Il ne faut pas réduire les mannequins à de beaux visages. Àpartir du moment où elles montent sur des podiums et enfilent des costumes, elles ont un rôle d’interprétation, elles incarnent un personnage. Je trouve qu’elles ont une présence et un charisme.

La version marocaine n’a rien à envier aux séries syriennes ou turques. Quel est le secret de cette réussite ?

C’est plus une question de volonté et de rêve. Depuis toujours, je rêve de relever des challenges qui paraissent impossibles. C’était un choix de s’aventurer dans ce genre. Ça me correspond parfaitement, j’aime raconter les histoires fantastiques, les contes épiques.

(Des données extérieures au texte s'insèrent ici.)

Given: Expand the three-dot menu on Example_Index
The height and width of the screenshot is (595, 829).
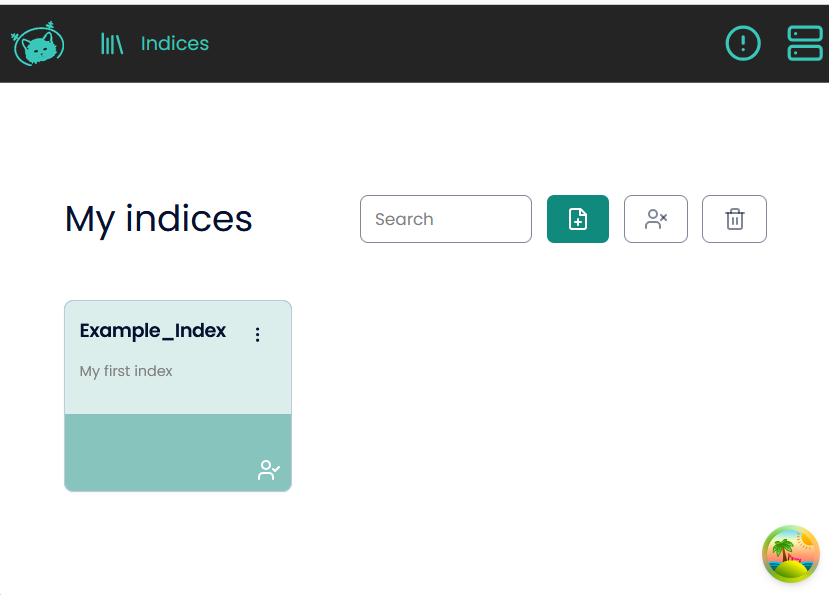Looking at the screenshot, I should (257, 335).
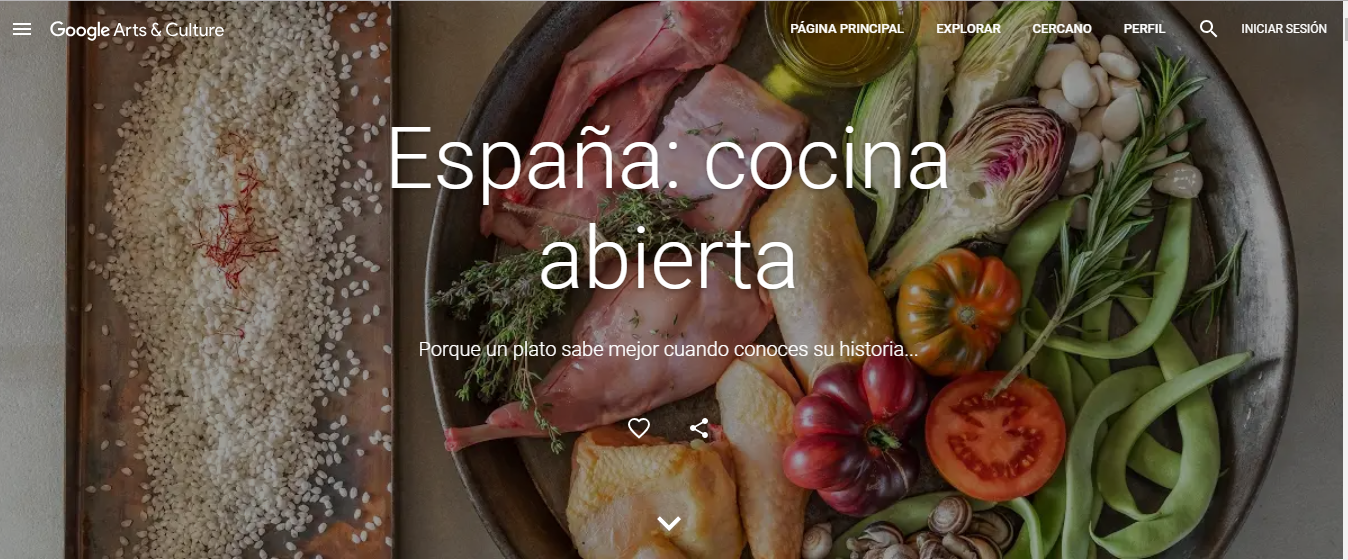Image resolution: width=1348 pixels, height=560 pixels.
Task: Favorite this story with the heart icon
Action: coord(639,428)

Je suis un mordu de la lecture et depuis tout petit, je dévorais les livres de jeux de rôle, qui font rêver et dont vous êtes le héro. Cet univers fantastique m’a toujours fasciné, ça me permettait de m’imprégner des personnages, pouvoir les incarner, et surtout de rêver.

Budget de la série ?

Entre 300 000 et 350 000 DH l’épisode. Tous les moyens financiers et humains ont été déployés pour la réussite du projet, et surtout beaucoup de volonté. Il y avait près de 234 personnes à gérer dans les dunes du sable, ce n’est pas évident. La série est axée sur plus de 14 personnages (plus de 5 costumes/ personnage), 25 chevaux, 90 figurants,… On a utilisé des moyens techniques innovants comme le drone pour les plans aériens…

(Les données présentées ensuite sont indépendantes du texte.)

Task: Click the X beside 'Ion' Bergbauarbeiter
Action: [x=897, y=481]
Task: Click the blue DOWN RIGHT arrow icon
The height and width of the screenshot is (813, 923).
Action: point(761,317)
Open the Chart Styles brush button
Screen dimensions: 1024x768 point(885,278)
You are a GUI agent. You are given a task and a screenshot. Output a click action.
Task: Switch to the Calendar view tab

Après un film autobiographique « À l’aube, un 19 février », vous vous lancez dans la fiction.

Depuis que je suis gamin, je fais du rap, de la photo, et le cinéma est un aboutissement de tout cela. Ce sont des disciplines qui me permettent de m’exprimer. Je n’aime pas un genre précis en particulier, je peux passer d’un film noir à une comédie, ça dépend des humeurs et de l’état d’esprit où on se trouve. Je m’exprime à travers l’image, la mise en scène et les films que je fais finalement. « À l’aube, un 19 février » était comme un exutoire pour moi, ça m’a permis de me soulager, de dire les choses que je n’ai pas pu dire autrement.

D’ailleurs, après ce film, on vous a taxé d’accro à la violence ?

C’était ma manière d’exprimer la douleur. Et c’est ce que j’ai toujours fait quand je faisais du rap, ça dépend de mon état d’esprit et de ce que j’ai envie d’évacuer.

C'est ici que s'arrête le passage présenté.